TensorFlowASR implements some automatic speech recognition architectures such as DeepSpeech2, Jasper, RNN Transducer, ContextNet, Conformer, etc. These models can be converted to TFLite to reduce memory and computation for deployment :smile:

What's New?

  • (12/27/2020) Supported naive token level timestamp, see demo with flag --timestamp
  • (12/17/2020) Supported ContextNet http://arxiv.org/abs/2005.03191
  • (12/12/2020) Add support for using masking
  • (11/14/2020) Supported Gradient Accumulation for Training in Larger Batch Size
  • (11/3/2020) Reduce differences between librosa.stft and tf.signal.stft
  • (10/31/2020) Update DeepSpeech2 and Supported Jasper https://arxiv.org/abs/1904.03288
  • (10/18/2020) Supported Streaming Transducer https://arxiv.org/abs/1811.06621

Table of Contents

:yum: Supported Models

Baselines

  • CTCModel (End2end models using CTC Loss for training)
  • Transducer Models (End2end models using RNNT Loss for training)

Publications

Installation

Install tensorflow>=2.3.0 or tf-nightly.

For training and testing, you should use git clone for installing necessary packages from other authors (ctc_decoders, rnnt_loss, etc.)

Installing via PyPi

Run pip3 install -U TensorFlowASR

Installing from source

git clone https://github.com/TensorSpeech/TensorFlowASR.git
cd TensorFlowASR
pip3 install .

For anaconda3:

conda create -y -n tfasr tensorflow-gpu python=3.8 # tensorflow if using CPU
conda activate tfasr
pip install -U tensorflow-gpu # upgrade to latest version of tensorflow
git clone https://github.com/TensorSpeech/TensorFlowASR.git
cd TensorFlowASR
pip install .

Setup training and testing

  • For datasets, see datasets

  • For training, testing and using CTC Models, run ./scripts/install_ctc_decoders.sh

  • For training Transducer Models, run export CUDA_HOME=/usr/local/cuda && ./scripts/install_rnnt_loss.sh (Note: only export CUDA_HOME when you have CUDA)

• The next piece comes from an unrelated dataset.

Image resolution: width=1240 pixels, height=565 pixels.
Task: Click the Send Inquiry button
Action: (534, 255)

  • For mixed precision training, use flag --mxp when running python scripts from examples

  • For enabling XLA, run TF_XLA_FLAGS=--tf_xla_auto_jit=2 python3 $path_to_py_script)

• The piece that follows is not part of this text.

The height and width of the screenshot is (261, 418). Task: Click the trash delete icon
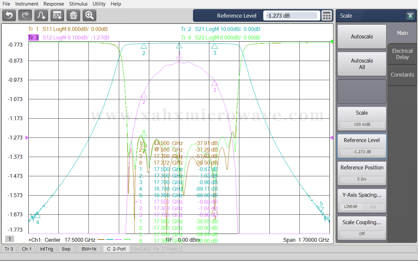[x=73, y=15]
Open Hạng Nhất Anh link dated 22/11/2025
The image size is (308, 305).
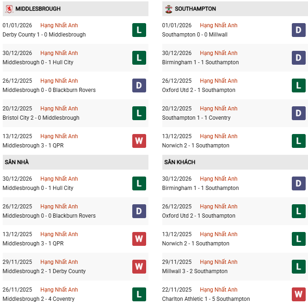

  • For hiding warnings, run export TF_CPP_MIN_LOG_LEVEL=2 before running any examples

TFLite Convertion

After converting to tflite, the tflite model is like a function that transforms directly from an audio signal to unicode code points, then we can convert unicode points to string.

  1. Install tf-nightly using pip install tf-nightly
  2. Build a model with the same architecture as the trained model (if model has tflite argument, you must set it to True), then load the weights from trained model to the built model
  3. Load TFSpeechFeaturizer and TextFeaturizer to model using function add_featurizers
  4. Convert model's function to tflite as follows:
func = model.make_tflite_function(greedy=True) # or False
concrete_func = func.get_concrete_function()
converter = tf.lite.TFLiteConverter.from_concrete_functions([concrete_func])
converter.experimental_new_converter = True
converter.optimizations = [tf.lite.Optimize.DEFAULT]
converter.target_spec.supported_ops = [tf.lite.OpsSet.TFLITE_BUILTINS,
                                       tf.lite.OpsSet.SELECT_TF_OPS]
tflite_model = converter.convert()
  1. Save the converted tflite model as follows:
if not os.path.exists(os.path.dirname(tflite_path)):
    os.makedirs(os.path.dirname(tflite_path))
with open(tflite_path, "wb") as tflite_out:
    tflite_out.write(tflite_model)
  1. Then the .tflite model is ready to be deployed

Features Extraction

See features_extraction

Augmentations

See augmentations

Training & Testing

Example YAML Config Structure

speech_config: ...
model_config: ...
decoder_config: ...
learning_config:
  augmentations: ...
  dataset_config:
    train_paths: ...
    eval_paths: ...
    test_paths: ...
    tfrecords_dir: ...
  optimizer_config: ...
  running_config:
    batch_size: 8
    num_epochs: 20
    outdir: ...
    log_interval_steps: 500

See examples for some predefined ASR models and results

Corpus Sources and Pretrained Models

For pretrained models, go to drive

English

Name Source Hours
LibriSpeech LibriSpeech 970h
Common Voice https://commonvoice.mozilla.org 1932h

Vietnamese

Name Source Hours
Vivos https://ailab.hcmus.edu.vn/vivos 15h
InfoRe Technology 1 InfoRe1 (passwd: BroughtToYouByInfoRe) 25h
InfoRe Technology 2 (used in VLSP2019) InfoRe2 (passwd: BroughtToYouByInfoRe) 415h

German

Name Source Hours
Common Voice https://commonvoice.mozilla.org/ 750h

References & Credits

  1. NVIDIA OpenSeq2Seq Toolkit
  2. https://github.com/noahchalifour/warp-transducer
  3. Sequence Transduction with Recurrent Neural Network
  4. End-to-End Speech Processing Toolkit in PyTorch
  5. https://github.com/iankur/ContextNet

Contact

Huy Le Nguyen

Email: nlhuy.cs.16@gmail.com

Project details


Download files

Download the file for your platform. If you're not sure which to choose, learn more about installing packages.

Source Distribution

TensorFlowASR-0.6.2.tar.gz (50.0 kB view details)

Uploaded Source

Built Distribution

If you're not sure about the file name format, learn more about wheel file names.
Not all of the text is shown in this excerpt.